We have long been awaiting new work from Sue Ahlgren, who rose to fame in January after publishing an exhaustively-researched article in the Montecito Journal arguing for the unintuitive but apparently true claim that poor people are lazy. And she has at last delivered. In the Santa Barbara Independent today, Ahlgren carefully sifts through the history of eugenics in California—in light of revelations that forced sterilizations have continued to be performed in prisons until as recently as 2010—and concludes that somewhere around 2006 this practice ceased being a form of state-sponsored genocide against women of color and those with disabilities and instead became a responsible choice by those who finally realized that their decision to be a minority was reckless and unwise:

These are woman in federal prison, some with mental instability, who have accepted the counsel of health professionals in prison and decided that maybe, given their lifestyle, it would be prudent for them not to have more children. No doubt they came to the conclusion that repeated lawbreaking and incarceration is no way to raise a child.

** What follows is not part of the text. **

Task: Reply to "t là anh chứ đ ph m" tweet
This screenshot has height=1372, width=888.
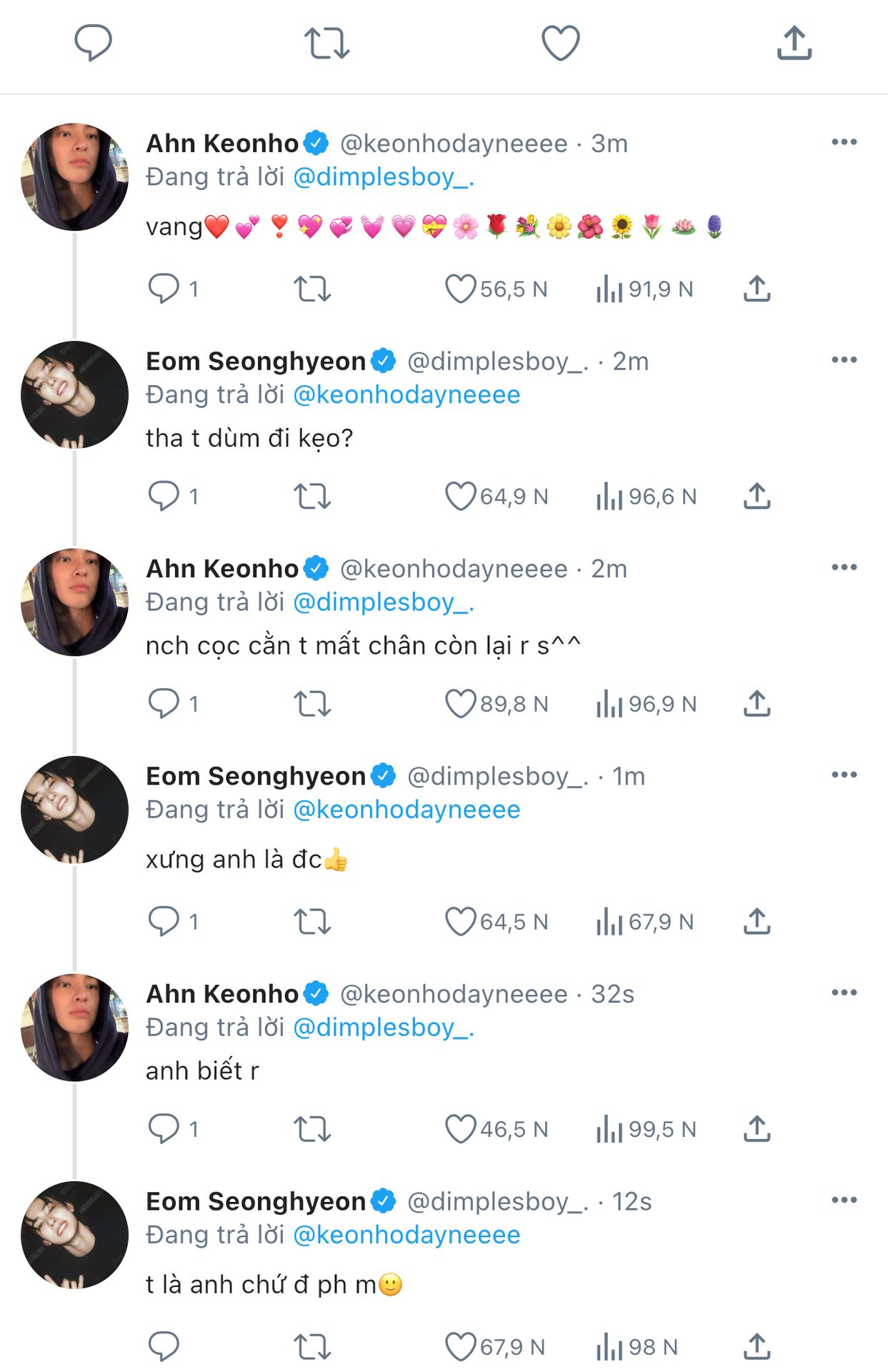Action: 164,1347
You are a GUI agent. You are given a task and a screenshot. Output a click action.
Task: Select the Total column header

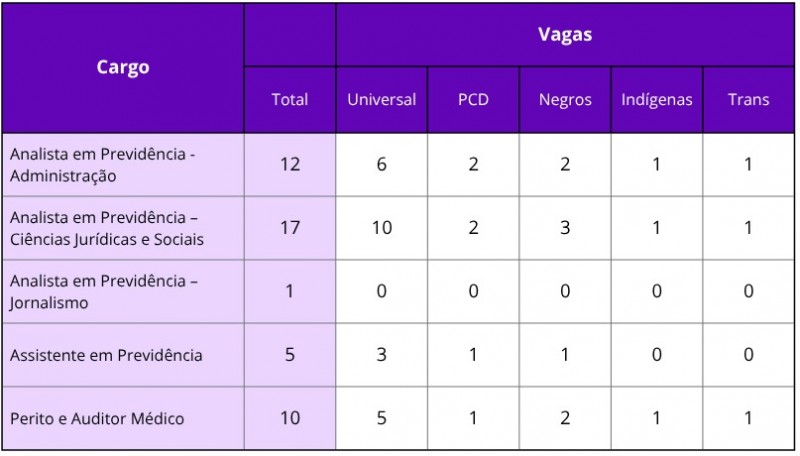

Ahlgren accordingly takes State Senator Hannah-Beth Jackson to task for trying to position herself as an “advocate” for these women. Jackson, blinded by her privilege, presumes to speak for these women and erase their agency when they can speak perfectly well for themselves and have freely and happily placed themselves in the care of a prison system that has been entirely open about its mission of absolutely destroying them.

The only weakness of Ahlgren’s article is its terseness: her argument, against the historical consensus that forced sterilization is forced, is concise to a fault. Here it is in its entirety:




The argument just quoted obviously requires some elaboration, so I will attempt to flesh out Ahlgren’s thesis.

Why would any person of color, or disabled person, who has a uterus, and is in a racist, sexist, and ableist prison system, allow that system to further marginalize them by removing their capacity for reproduction? Perhaps Sue Ahlgren’s suggestion is that they have been so victimized by society, and have endured such pain, that do not wish to have more children who will inherit that agony. Perhaps, through some morbid rationality, they have decided that it would be a cruelty to bring a child into a world that still contains people like Sue Ahlgren.

Perhaps.

But it’s also possible that I’ve misinterpreted her argument. And so I continue to look forward to hearing what Sue Ahlgren has to tell us.